* _PROBLEM STATEMENT_: Convert everything from the line containing "will click(x=362, y=200)." down to the end of the listing into a two-column CSV with headers instruction and action. Each row holds one instruction and its answer, with both fields quoted and line breaks replaced by spaces.

START

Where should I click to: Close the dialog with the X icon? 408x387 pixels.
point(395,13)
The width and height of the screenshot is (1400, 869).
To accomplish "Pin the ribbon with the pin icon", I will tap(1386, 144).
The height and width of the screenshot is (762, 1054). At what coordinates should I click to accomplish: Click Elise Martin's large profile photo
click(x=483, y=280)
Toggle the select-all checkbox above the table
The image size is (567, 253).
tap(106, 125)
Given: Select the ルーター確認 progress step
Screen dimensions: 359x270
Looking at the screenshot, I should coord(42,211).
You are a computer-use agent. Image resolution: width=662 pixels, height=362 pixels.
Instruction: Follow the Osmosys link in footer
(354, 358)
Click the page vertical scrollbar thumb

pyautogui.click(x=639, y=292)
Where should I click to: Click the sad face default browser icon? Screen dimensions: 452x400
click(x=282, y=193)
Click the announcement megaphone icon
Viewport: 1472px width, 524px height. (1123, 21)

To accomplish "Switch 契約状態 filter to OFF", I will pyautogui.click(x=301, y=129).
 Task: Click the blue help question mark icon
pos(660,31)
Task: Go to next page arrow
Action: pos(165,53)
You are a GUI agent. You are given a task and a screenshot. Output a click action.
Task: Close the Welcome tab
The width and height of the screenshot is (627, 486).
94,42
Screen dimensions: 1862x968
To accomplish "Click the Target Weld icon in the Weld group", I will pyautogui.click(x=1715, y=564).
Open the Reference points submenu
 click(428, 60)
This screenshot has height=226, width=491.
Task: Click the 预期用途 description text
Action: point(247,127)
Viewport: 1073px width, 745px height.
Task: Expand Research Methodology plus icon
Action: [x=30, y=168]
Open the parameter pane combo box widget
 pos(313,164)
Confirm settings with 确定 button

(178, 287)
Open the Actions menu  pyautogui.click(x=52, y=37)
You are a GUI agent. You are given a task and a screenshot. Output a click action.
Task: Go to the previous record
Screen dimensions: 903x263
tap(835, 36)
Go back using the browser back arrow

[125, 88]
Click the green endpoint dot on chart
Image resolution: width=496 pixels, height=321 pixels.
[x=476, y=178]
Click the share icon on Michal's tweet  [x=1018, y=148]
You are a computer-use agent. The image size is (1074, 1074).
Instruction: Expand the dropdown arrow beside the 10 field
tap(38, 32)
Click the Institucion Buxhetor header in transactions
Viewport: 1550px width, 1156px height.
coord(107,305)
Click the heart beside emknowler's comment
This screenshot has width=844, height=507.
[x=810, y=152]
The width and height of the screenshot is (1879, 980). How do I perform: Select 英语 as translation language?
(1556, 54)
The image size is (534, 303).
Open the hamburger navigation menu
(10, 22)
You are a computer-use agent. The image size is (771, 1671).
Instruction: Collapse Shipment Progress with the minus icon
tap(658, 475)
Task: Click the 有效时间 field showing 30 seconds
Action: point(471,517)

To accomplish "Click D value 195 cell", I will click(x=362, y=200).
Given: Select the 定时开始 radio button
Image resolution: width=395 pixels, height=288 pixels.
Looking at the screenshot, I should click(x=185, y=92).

END

* _RIGHT ANSWER_:
instruction,action
"To accomplish ""Click D value 195 cell"",","I will click(x=362, y=200)."
"Given: Select the 定时开始 radio button Image resolution: width=395 pixels, height=288 pixels.","Looking at the screenshot, I should click(x=185, y=92)."